La situation exige donc de trouver des palliatifs au système traditionnel, une juridiction d'exception sans doute, ainsi que la conférence sur le génocide l'a laissé entendre. «La sérénité plie devant la passion», explique ce juriste qui redoute «une justice des rescapés» et regrette que les autorités aient rejeté le mois dernier, après l'avoir agréée, la proposition des Nations unies d'envoyer une cinquantaine de juristes étrangers au Rwanda.
Parmi les formules envisagées lors de la conférence, celle d'un procureur spécial directement responsable devant le Parlement. Sont également proposées l'instauration du plea bargaining, où les petits exécutants aident à débusquer les plus gros en échange de remises de peines et la création d'une commission vérité, devant laquelle l'accusé pourrait reconnaître les charges et faire acte de contrition... Il a même été évoqué de faire appel aux gachacha, ces conseils des sages qui siégeaient autrefois sur chaque colline pour trancher les litiges mineurs. «Le problème, c'est que des sages il n'en reste plus beaucoup», ironise Célestin Kayibanda.

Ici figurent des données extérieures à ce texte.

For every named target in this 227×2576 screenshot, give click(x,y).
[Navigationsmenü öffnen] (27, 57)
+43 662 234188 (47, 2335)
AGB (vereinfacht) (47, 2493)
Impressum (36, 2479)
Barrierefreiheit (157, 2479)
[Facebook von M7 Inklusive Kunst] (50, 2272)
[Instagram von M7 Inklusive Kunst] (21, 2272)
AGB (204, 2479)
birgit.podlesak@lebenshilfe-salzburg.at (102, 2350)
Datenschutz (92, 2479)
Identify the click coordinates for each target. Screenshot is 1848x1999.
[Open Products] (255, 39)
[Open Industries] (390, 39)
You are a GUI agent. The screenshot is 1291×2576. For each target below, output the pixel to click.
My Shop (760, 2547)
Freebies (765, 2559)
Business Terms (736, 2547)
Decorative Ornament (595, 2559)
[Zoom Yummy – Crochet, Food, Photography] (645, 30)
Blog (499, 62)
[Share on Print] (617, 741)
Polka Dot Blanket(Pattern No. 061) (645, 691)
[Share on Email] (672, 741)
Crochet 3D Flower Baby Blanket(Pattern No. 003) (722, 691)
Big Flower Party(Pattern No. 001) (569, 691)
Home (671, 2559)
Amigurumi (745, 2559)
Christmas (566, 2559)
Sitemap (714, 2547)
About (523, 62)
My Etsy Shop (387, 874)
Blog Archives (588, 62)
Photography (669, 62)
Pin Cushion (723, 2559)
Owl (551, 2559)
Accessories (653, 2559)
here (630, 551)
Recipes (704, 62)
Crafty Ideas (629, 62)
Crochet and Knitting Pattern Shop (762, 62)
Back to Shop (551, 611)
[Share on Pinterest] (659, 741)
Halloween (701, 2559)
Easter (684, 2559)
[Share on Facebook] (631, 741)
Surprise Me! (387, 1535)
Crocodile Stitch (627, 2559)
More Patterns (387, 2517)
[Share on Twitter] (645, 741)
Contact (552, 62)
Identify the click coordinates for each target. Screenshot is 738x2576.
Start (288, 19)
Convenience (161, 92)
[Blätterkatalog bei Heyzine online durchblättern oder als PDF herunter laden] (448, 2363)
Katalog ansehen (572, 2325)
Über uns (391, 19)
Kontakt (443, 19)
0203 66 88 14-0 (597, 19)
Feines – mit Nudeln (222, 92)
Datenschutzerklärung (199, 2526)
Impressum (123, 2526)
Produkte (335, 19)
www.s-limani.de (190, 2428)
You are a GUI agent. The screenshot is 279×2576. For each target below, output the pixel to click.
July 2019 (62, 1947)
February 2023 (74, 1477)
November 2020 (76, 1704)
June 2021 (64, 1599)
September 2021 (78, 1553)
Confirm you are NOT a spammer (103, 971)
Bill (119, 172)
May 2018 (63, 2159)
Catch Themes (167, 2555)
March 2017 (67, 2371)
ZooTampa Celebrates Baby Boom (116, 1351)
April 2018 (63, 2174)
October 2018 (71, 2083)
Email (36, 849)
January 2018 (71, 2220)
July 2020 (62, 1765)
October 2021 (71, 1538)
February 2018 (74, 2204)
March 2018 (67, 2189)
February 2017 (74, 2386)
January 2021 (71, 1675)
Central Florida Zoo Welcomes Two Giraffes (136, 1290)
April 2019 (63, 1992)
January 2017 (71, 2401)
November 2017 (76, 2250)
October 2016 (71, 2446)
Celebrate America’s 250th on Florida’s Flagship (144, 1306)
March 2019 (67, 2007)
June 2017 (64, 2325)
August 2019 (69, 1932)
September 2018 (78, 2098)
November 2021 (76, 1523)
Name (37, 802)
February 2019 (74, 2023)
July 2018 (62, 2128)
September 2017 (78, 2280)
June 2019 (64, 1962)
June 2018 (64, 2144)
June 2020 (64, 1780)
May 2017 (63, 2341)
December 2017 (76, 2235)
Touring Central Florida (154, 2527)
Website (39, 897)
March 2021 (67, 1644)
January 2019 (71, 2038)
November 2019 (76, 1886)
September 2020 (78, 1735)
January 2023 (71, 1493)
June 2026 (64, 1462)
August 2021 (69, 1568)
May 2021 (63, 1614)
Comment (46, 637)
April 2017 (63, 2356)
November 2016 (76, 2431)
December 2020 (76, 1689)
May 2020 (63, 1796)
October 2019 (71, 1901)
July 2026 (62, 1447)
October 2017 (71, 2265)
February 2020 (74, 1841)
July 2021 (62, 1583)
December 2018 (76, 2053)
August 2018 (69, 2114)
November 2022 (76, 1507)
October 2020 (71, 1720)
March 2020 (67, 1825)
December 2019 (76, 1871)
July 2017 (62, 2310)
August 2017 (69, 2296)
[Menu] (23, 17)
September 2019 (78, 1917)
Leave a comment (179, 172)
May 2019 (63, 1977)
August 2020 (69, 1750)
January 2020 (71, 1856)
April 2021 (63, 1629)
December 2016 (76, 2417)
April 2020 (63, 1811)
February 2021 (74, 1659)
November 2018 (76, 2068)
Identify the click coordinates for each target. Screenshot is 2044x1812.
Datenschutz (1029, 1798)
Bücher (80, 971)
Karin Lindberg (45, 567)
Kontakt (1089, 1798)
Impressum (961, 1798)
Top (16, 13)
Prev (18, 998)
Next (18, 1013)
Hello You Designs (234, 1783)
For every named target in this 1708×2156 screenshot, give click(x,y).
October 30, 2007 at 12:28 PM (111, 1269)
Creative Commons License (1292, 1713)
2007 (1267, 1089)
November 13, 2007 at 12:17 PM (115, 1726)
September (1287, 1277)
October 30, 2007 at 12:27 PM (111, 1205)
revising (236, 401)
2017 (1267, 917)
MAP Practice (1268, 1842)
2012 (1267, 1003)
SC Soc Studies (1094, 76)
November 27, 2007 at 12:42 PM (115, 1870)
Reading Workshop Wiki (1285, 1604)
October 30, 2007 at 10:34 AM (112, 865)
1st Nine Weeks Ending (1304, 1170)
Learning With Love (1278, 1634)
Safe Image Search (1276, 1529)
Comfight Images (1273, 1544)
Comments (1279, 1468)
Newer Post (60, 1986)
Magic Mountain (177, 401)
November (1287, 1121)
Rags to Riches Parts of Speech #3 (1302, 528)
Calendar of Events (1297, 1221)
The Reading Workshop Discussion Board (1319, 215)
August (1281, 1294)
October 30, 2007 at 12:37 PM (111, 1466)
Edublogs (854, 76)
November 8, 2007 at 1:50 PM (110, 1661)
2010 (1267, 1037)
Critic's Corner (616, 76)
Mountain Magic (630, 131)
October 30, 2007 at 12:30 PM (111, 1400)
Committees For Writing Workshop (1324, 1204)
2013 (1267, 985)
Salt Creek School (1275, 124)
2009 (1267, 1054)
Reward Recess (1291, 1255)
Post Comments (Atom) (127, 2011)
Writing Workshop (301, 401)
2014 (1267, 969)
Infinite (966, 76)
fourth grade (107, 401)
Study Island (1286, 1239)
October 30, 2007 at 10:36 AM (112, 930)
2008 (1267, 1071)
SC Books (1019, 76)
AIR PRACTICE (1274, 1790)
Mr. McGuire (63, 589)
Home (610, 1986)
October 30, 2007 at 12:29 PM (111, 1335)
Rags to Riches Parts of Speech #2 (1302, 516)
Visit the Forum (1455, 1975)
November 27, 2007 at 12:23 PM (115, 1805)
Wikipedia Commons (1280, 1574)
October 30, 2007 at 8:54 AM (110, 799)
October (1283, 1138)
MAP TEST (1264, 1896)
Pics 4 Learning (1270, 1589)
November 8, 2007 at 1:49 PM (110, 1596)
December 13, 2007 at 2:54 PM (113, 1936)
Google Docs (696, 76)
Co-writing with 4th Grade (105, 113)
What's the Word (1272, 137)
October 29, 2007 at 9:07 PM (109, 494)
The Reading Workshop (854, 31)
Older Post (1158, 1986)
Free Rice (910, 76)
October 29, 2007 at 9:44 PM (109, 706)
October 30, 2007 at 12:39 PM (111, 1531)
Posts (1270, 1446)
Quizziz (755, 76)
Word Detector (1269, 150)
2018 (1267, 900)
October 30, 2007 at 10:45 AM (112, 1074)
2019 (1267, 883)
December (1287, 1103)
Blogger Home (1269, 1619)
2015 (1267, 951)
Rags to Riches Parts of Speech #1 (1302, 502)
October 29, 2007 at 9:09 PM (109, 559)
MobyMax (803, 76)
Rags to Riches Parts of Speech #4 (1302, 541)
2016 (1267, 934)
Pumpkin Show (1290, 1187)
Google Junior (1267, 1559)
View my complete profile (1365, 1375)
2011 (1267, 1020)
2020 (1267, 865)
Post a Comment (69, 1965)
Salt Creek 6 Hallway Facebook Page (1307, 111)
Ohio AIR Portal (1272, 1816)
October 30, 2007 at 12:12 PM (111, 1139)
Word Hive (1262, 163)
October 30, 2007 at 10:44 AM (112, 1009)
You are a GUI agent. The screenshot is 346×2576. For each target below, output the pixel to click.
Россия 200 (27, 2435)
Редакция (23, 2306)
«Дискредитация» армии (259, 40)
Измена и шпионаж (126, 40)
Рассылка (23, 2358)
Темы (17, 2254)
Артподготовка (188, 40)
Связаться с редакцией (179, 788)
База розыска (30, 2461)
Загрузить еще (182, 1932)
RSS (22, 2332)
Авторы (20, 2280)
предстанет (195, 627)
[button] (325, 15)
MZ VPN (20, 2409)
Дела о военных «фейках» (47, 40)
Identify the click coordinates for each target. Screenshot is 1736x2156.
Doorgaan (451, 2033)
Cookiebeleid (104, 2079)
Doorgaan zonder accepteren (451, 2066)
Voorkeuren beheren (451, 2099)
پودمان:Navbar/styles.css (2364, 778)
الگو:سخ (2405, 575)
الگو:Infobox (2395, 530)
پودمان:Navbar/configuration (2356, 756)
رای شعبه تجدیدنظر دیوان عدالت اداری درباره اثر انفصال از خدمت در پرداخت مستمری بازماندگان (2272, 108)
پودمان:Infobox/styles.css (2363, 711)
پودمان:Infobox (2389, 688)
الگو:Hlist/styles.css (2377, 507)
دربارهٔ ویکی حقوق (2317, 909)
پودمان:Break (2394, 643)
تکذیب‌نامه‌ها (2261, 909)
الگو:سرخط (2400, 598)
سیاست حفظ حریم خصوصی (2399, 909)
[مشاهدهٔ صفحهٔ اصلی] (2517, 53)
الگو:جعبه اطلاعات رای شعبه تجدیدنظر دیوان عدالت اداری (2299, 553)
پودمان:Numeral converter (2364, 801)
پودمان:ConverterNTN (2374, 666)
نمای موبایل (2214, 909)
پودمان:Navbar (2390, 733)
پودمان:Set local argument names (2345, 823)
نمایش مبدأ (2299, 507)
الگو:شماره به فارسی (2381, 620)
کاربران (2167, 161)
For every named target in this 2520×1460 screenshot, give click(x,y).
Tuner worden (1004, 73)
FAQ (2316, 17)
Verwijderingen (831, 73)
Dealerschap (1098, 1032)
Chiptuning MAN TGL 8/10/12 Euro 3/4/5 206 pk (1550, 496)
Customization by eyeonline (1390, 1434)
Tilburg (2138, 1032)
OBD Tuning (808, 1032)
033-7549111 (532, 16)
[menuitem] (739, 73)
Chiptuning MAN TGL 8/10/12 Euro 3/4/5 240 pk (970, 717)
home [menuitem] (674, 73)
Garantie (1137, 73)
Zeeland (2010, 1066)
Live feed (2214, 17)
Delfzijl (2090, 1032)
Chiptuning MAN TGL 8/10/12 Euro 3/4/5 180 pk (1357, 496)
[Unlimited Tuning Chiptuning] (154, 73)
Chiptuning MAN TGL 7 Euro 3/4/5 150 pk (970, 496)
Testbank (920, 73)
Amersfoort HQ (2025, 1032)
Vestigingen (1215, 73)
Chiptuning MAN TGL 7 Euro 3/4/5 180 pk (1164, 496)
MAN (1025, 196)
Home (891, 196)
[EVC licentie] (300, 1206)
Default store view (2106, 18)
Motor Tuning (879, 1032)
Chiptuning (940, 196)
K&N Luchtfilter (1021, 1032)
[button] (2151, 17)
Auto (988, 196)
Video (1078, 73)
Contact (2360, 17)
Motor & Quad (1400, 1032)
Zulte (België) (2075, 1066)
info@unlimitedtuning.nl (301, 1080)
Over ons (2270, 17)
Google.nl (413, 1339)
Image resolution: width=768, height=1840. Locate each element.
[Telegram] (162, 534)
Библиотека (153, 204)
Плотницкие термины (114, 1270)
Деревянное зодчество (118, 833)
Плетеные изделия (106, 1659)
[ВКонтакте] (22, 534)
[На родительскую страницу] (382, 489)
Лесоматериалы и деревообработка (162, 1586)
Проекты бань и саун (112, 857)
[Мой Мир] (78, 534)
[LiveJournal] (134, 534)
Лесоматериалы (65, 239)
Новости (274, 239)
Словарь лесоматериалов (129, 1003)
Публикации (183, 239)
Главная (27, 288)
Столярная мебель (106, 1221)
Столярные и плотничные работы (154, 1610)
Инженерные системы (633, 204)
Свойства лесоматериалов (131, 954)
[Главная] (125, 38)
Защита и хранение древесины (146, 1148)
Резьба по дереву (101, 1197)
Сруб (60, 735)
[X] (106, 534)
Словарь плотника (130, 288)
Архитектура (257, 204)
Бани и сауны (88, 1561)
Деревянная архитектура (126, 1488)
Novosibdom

Le procureur de Butare s'interroge encore : «J'ai ici un homme accusé par la population d'avoir tué son beau-frère. Or, l'épouse rescapée défend son frère. Doit-on condamner quand la victime ne se plaint pas ?»
«Celui qui tient une machette sait que la tête tombe quand il frappe. Celui qui accompagnait les tueurs, même s'il dit qu'il y était forcé, était quand même de l'expédition. Il faut absolument le punir», martèle le père hutu André Sibomana dont le diocèse de Kabgaye, au centre du pays, a été le théâtre d'épouvantables massacres. «La loi rwandaise est très sévère et prévoit la mort, même pour les types aux barrières (les barrages des miliciens hutus)», fait valoir le vice-président de la Cour suprême. «Imaginez mille exécutions à un endroit, mille ailleurs, quelle hécatombe ! Les gens vont se lasser...» Il reprend : «Il faut juger en songeant que nous devrons vivre ensemble. Sans transformer le pays en cimetière, ni en une immense geôle.»
Il est difficile d'imaginer que les exécutants seront condamnés à mort au Rwanda, quand le Tribunal pénal international créé par les Nations unies, qui s'est officiellement installé le 1er novembre à Arusha, en Tanzanie, ne prononcera au maximum que des peines de détention à perpétuité contre ceux, réfugiés à l'étranger, qui ont planifié et organisé les massacres. La raison commande donc d'établir avant tout un barème des peines, d'uniformiser les sanctions et de les faire accepter à la population, estime Lee Woodyear. «Sinon les gens vont attaquer les prisons.»
Si cette conférence visait surtout à gagner du temps, comme le suspectent quelques observateurs et participants, c'est peut-être que la justice rwandaise ne pourra se mettre au travail que dans le sillage du Tribunal international, par effet d'entraînement, tant la matière est délicate.